* _Document segment_
The Common Securitization Platform (CSP)

Overview

  1. What is the CSP and how does it relate to the Single Security Initiative?

    CSP is a technology and operational platform that will perform many of the core back office functions for the UMBS and Supers, as well as most of the Enterprises’ current securitization functions (bond issuance, settlement, disclosure, bond administration and tax reporting) for single-family mortgages, on behalf of both Enterprises.

    The CSP is necessary for the implementation of the Single Security Initiative. It enables the Enterprises to implement one aligned new standard security in one common system rather than each Enterprise building to that standard in its own legacy systems. The CSP also makes administering commingled securities much more efficient because all the data from both Enterprises is on one platform.

  2. Why have a CSP?

    Neither Enterprise’s current systems can execute commingled re-securitizations, which are critical to the success of the Single Security Initiative. Under FHFA’s direction, the CSP was undertaken as a joint initiative by the Enterprises to develop one common, flexible technological and operational platform to support the back office activities related to single-family securitization. These activities involve storing, processing, and transmitting large volumes of data, so that investing in a single platform and carrying out the accompanying operational capabilities to support these functions will benefit both companies, and ultimately, taxpayers.

  3. What is Common Securitization Solutions, LLC?

    Common Securitization Solutions, LLC (also known as CSS) is a joint venture of Fannie Mae and Freddie Mac. CSS is charged with building and operating the new common securitization platform.

  4. Can the Single Security Initiative be implemented without the CSP?

    No. The CSP is necessary for the implementation of the Single Security Initiative. Today, neither Fannie Mae’s nor Freddie Mac’s infrastructure can support the commingling of the other Enterprise’s securities. Commingling is a critical aspect for the fungibility of the UMBS and Supers securities.

    Release 1

  5. What is Release 1 about? UPDATED AS OF JANUARY 2017

    With the CSP’s Release 1, which was implemented in late November 2016, Freddie Mac is now using the platform to perform issuance, settlement, and bond administration activities for certain of its single-class securities.  A key purpose of Release 1 is to test the core infrastructure and operations of the CSP to minimize any possible market disruption prior to both Enterprises using the platform for issuance of the UMBS and Supers. Successful Release 1 implementation was a critical milestone.  The transition of billions of dollars of securities’ unpaid principal balance (UPB) to the platform – with no disruption of operations-- has demonstrated that the platform is performing as expected and that those involved can have confidence as the Enterprises and CSS continue to move forward with development and testing for Release 2. Release 2 will bring Fannie Mae’s single-family fixed-rate and ARM securities to the platform, which will enable the Enterprises to begin issuing the new securities.

* _Written exercise_
According to the Common Securitization Platform FAQ, when was Release 1 implemented?

* _Provided data_
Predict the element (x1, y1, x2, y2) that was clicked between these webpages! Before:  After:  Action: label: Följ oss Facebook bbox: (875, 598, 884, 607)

* _Expected output_
Late November 2016.